Concrètement, les entreprises devront prendre des mesures appropriées en fonction de la gravité et de la probabilité des différentes incidences en fixant des priorités. Elles devront ainsi réaliser les investissements qui s’imposent dans leurs processus de gestion ou de production, demander des assurances contractuelles à leurs partenaires commerciaux directs afin qu’ils garantissent le respect des normes en matière de droits de l’homme, et contrôler ce respect. Dans chaque Etat membre, une autorité sera chargée de contrôler le respect de ces nouvelles règles et d’infliger des amendes en cas d’infraction. Les victimes auront la possibilité d’intenter une action en justice pour les dommages occasionnés qui auraient pu être évités grâce à des mesures de vigilance appropriées.

Afin que le devoir de vigilance fasse partie du fonctionnement global des entreprises, il est nécessaire d’y associer les administrateurs des entreprises. Ainsi, la proposition de directive a introduit l’obligation pour les administrateurs de mettre en place et de superviser la mise en œuvre du devoir de vigilance et de l’intégrer dans la stratégie de l’entreprise. Lorsqu’ils s’acquittent de leur obligation d’agir dans le meilleur intérêt de l’entreprise, les administrateurs doivent tenir compte des conséquences de leurs décisions sur les questions de durabilité, y compris, le cas échéant, sur les droits de l’homme, le changement climatique et l’environnement, à court, moyen et long terme.

La proposition de directive devrait tout d’abord s’appliquer aux entreprises européennes de plus de 1.000 employés et réalisant un chiffre d’affaires de 150 millions d’euros puis à celles de plus de 500 employés. Les députés européens ont souhaité que ces règles concernent également les petites entreprises. La commission économique a voté en janvier dernier pour inclure les entreprises européennes de plus de 250 employés et réalisant un chiffre d’affaires de 50 millions d’euros et les entreprises européennes qui opèrent dans des secteurs à haut risque comme l’industrie textile et qui ont plus de 50 employés et réalisant un chiffre d’affaires de 10 millions d’euros.

* Série d'exercices
- A) Répondez aux questions suivantes à l'aide du texte sur le devoir de vigilance.
(i) Quelles missions sont confiées à l'autorité désignée dans chaque État membre ?
(ii) À qui la proposition de directive impose-t-elle de mettre en place et de superviser la mise en œuvre du devoir de vigilance ?
(iii) Quel secteur est cité comme exemple de secteur à haut risque ?
- B) Relevez dans le texte sur le devoir de vigilance toutes les questions de durabilité que les administrateurs doivent, le cas échéant, prendre en compte dans leurs décisions.
Les lignes ci-après sont tirées d'une source différente.

* Données extraites
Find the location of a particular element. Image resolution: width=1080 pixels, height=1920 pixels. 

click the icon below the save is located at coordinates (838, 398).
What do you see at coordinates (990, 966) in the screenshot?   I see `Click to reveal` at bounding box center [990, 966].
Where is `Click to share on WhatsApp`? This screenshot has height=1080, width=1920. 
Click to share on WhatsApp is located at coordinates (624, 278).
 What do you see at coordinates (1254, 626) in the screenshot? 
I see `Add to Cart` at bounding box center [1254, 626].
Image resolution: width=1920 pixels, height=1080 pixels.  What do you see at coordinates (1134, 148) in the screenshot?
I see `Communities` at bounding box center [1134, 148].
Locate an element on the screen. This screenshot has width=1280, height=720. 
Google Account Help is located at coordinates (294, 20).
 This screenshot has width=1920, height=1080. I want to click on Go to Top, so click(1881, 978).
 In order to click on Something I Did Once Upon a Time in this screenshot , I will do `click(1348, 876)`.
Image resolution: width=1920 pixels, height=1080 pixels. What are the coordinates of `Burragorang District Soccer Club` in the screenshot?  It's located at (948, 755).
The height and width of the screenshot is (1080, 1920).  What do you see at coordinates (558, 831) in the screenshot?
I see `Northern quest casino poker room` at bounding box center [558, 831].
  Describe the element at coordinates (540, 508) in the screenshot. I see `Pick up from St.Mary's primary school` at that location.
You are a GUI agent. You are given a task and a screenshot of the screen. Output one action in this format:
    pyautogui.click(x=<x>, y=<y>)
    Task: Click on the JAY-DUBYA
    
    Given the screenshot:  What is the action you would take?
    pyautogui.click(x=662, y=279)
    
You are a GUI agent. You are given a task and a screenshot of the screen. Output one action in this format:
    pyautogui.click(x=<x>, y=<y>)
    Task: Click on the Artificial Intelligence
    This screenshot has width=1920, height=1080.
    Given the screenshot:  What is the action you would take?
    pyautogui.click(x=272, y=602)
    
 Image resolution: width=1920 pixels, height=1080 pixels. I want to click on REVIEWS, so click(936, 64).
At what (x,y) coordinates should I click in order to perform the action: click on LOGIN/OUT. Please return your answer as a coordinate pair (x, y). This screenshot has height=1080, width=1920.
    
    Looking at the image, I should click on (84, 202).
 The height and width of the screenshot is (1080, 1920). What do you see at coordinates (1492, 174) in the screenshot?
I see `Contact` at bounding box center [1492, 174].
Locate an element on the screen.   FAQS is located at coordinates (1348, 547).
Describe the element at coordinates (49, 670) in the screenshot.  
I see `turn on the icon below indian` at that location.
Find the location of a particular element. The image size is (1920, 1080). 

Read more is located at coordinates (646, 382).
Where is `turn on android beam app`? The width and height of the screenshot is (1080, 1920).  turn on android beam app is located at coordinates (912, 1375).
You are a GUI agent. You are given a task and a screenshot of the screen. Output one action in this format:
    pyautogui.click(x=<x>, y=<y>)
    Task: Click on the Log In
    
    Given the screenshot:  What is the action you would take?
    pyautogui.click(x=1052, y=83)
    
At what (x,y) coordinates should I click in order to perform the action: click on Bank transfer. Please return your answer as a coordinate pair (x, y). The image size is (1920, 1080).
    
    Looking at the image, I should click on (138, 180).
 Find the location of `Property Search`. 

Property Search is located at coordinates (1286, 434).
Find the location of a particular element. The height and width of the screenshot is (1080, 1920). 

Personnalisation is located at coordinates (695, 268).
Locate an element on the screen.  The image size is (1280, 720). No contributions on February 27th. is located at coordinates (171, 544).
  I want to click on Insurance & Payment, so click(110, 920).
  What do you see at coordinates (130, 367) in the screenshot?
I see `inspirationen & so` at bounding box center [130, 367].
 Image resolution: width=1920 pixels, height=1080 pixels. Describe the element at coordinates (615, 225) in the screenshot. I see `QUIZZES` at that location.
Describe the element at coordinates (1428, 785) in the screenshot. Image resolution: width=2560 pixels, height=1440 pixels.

* Corrigé des exercices
- A)
(i) Contrôler le respect des nouvelles règles et infliger des amendes en cas d'infraction.
(ii) Aux administrateurs des entreprises.
(iii) L'industrie textile.

- B) Les droits de l'homme, le changement climatique et l'environnement.